What is a Limitation Period and How Does it Affect the Collection of a Loan?
Problems posed by limitation periods should also be considered in an earlier blog I wrote about loans versus gifts. In many cases where there is no issue that an advance of money was a loan, the claim for repayment of the loan can still be defeated if there is a limitation period problem. Lenders must never lose sight that his or her rights to enforce and collect upon the loan may legally expire or become prescribed and if that happens they are gone forever. Many a good claim has been lost because of an intervening limitation period. On the other hand, if one is the borrower, the intervention of a limitation period is a blessing.
In Ontario, the starting point is the Limitations Act, 2002. This provincial statute provides a comprehensive list of claims that must be commenced within two years from the date that the claim was “discovered.” In most cases, it is quite obvious when the claim was discovered or should have been discovered. When it comes to cases involving loans, that discovery date can mean a multiple number of dates, including the date that the loan agreement was signed, the date the borrower “defaulted” on his or her obligations to pay, or when a request or what is commonly known as a “demand for payment” was made.
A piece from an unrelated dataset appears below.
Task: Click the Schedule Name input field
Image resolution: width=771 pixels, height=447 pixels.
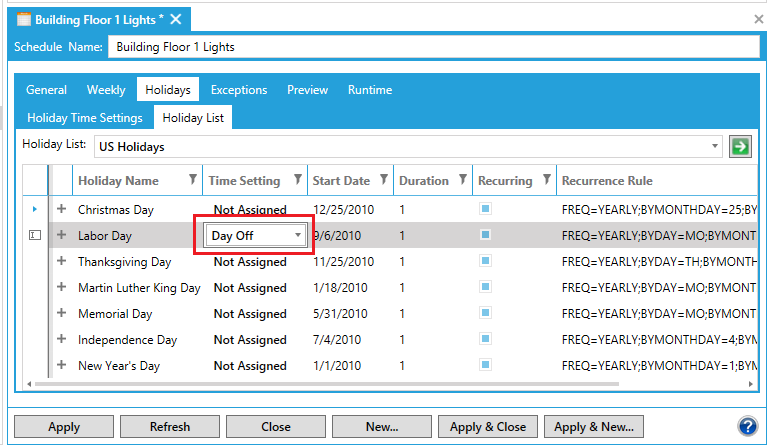Action: pyautogui.click(x=433, y=46)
When attempting to figure out if the two year limitation period has passed or intervened, one must decide whether he or she is dealing with a “contingent loan” or a “demand loan.” The former relates to debts that need not be repaid until some undetermined event happens, including payment pursuant to a set schedule of payments. For example, many loans require a fixed payment on the first of each and every month. In this situation, the “discovery date” is the date upon which the monthly payment was missed. Accordingly, if the lender allows more than two years to pass from the cessation of monthly payments, then his or her loan to the borrower will have become prescribed or unenforceable. There are certain exceptions where one can get around having his or her loan declared prescribed or unenforceable, including where the borrower acknowledges in writing that the two year limitation period has restarted or if a payment towards principal or interest that satisfies the Limitations Act is made. On the other hand, demand obligations are debts that are payable on the demand of the lender, or at an unexpressed date in the future to be chosen by the lender.